For me, though, playing live has been a work in progress, especially since I don't have four techs touring with my band and taking care of every issue that arises. After a couple weeks on tour recently, I learned a few things. There were the personal discoveries, like that our keyboardist loves pickles and that being in a van with five guys for two weeks will produce a constant, nerve-racking “brodeo” of inside jokes.
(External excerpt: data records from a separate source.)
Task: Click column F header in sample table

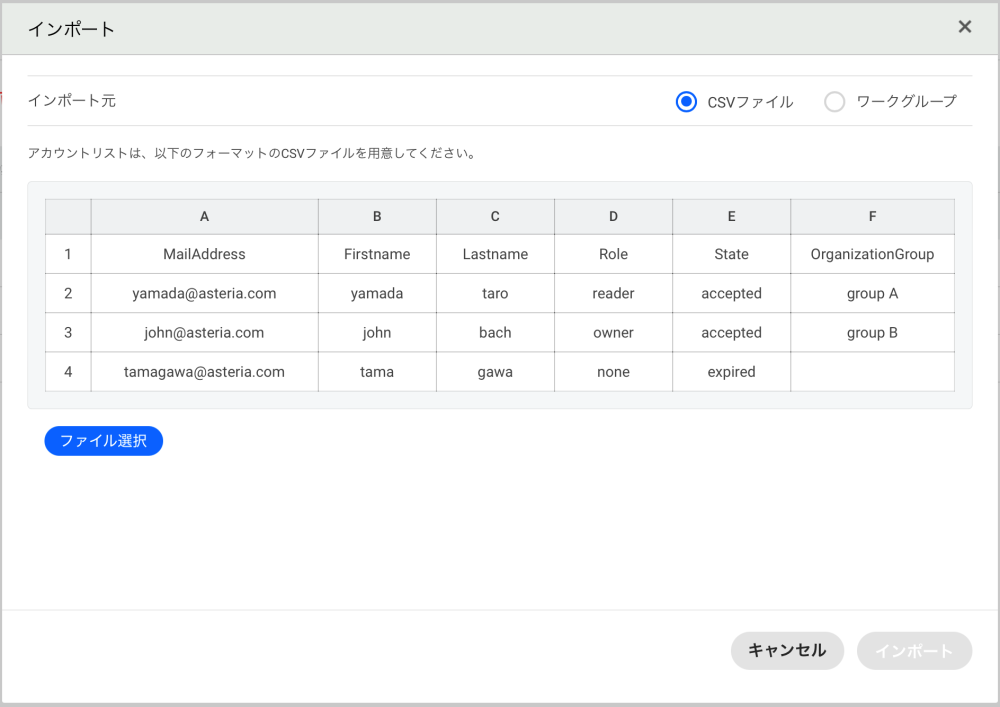Action: 872,216
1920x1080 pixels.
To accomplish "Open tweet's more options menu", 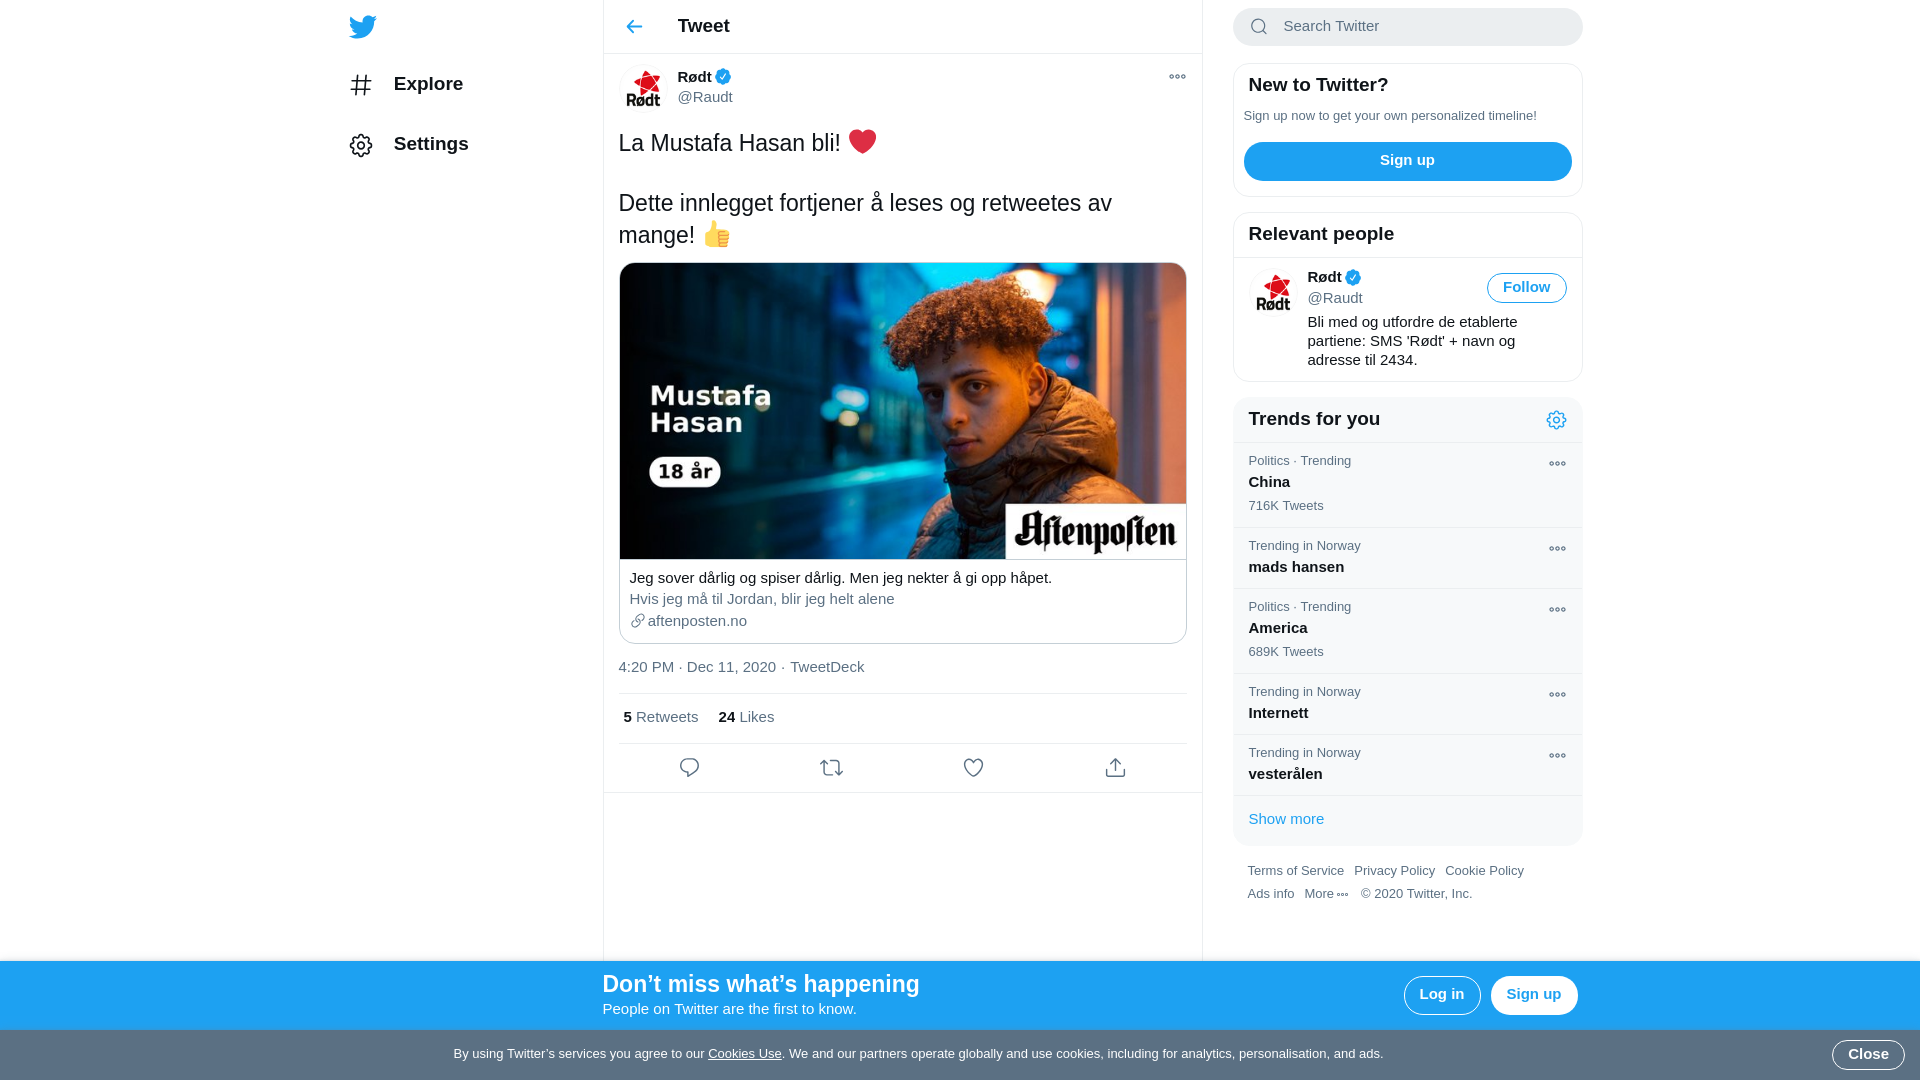I will click(x=1177, y=77).
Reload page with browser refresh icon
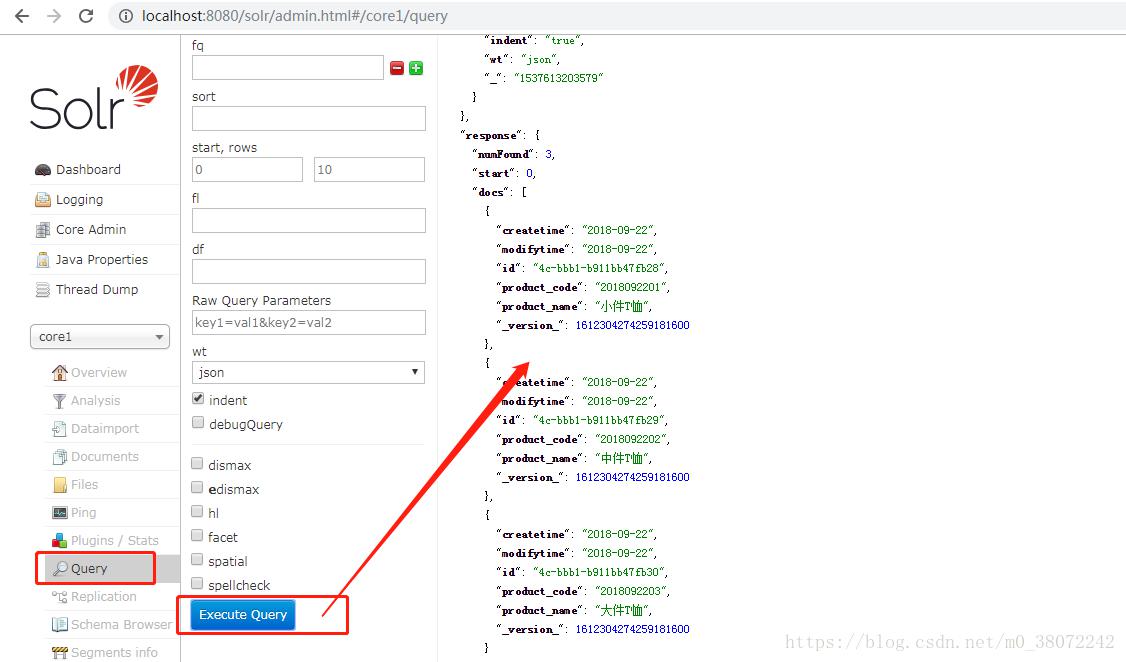The height and width of the screenshot is (662, 1126). [x=86, y=16]
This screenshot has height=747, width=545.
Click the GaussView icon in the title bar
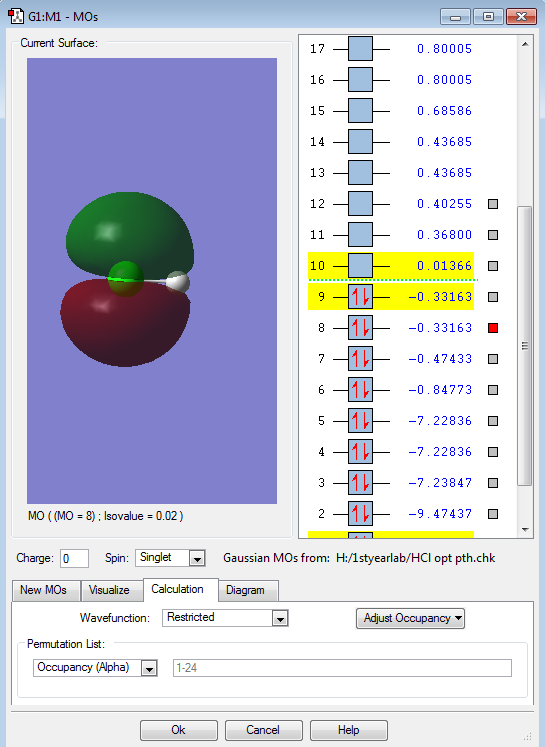click(x=16, y=16)
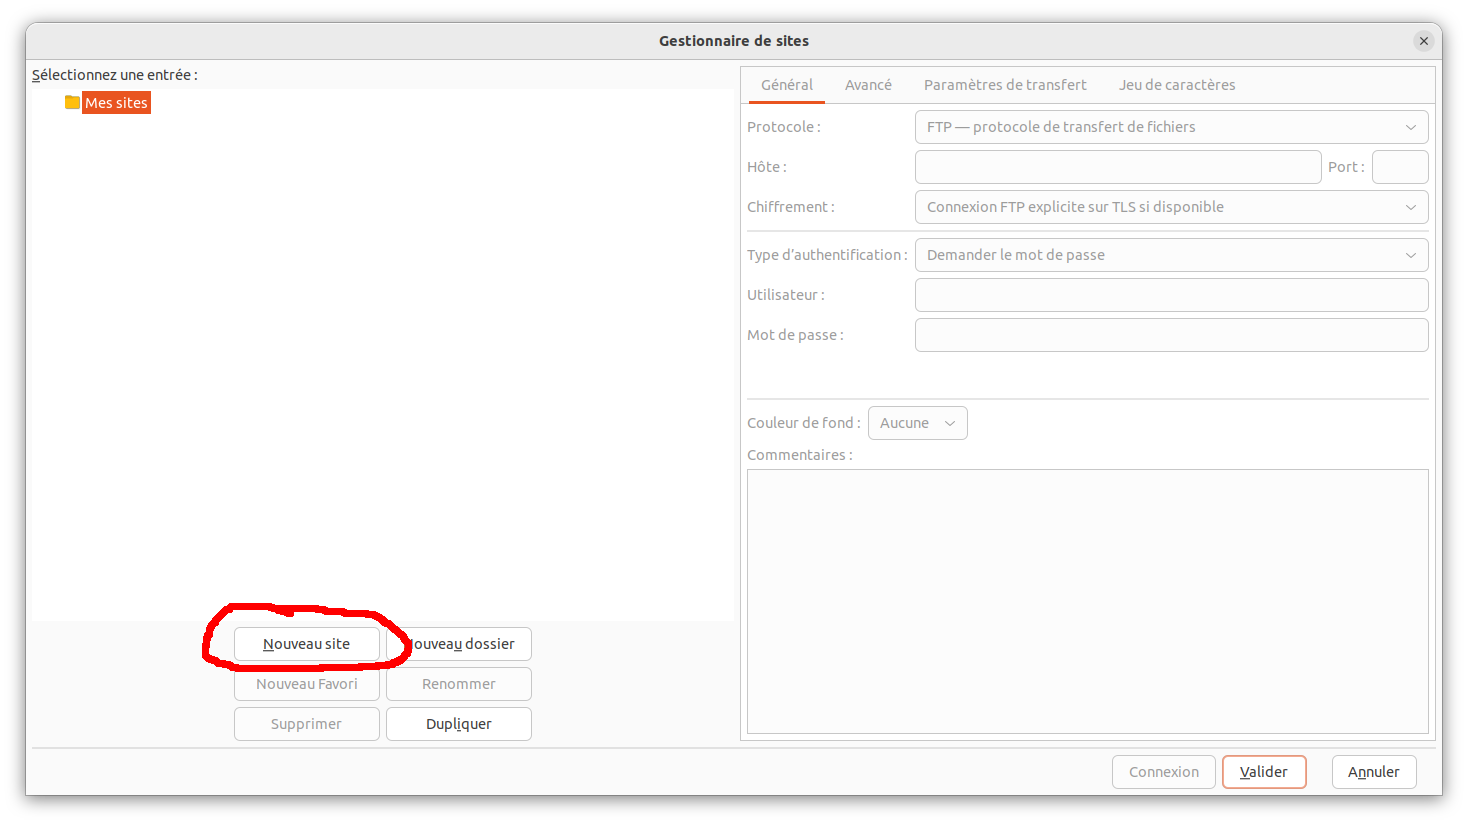Click the Hôte input field
Screen dimensions: 1468x824
tap(1117, 167)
But I also learned about what it takes to become a better live band. First, equipment breaks, and cables love to get lost. After several trips to music-gear stores on the road, I started taping and numbering my cables and counting them at the end of each show. Losing stuff gets expensive. Second, I learned to be flexible. Small clubs rarely have enough Dis, and I had a faulty active DI I brought with me that worked some nights and didn't others. I had to rip my vocal effects box out of the chain a couple times and roll with the punches.
But the biggest lesson for me was that, whether you're playing in front of 30 people in Albuquerque or 300 in your hometown, you should never phone it in. Some nights, it's hard when things go wrong and you're missing your own bed, but if you give each performance your all, you can turn 30 into 60 into 120 people the next times out. That may be common knowledge, but it's true: If you convert 10 people into fans, the word spreads. And by the time you come back from tour and play to your home team, your blood, sweat and tears pay off. My band played a show at home on the final night of our tour, and it felt to me like the best show we'd ever played. The reactions confirmed it for me. One person said, “You can tell that you've been playing almost every night for the last two weeks.” It's still a little scary stepping in front of a crowd, but I'll never be as stiff again, and I'll never dwell so much about hitting the right chords or notes when I could just be having a good time. Practice and a positive attitude are everything, and at the end of the day, music should be fun, not frustrating.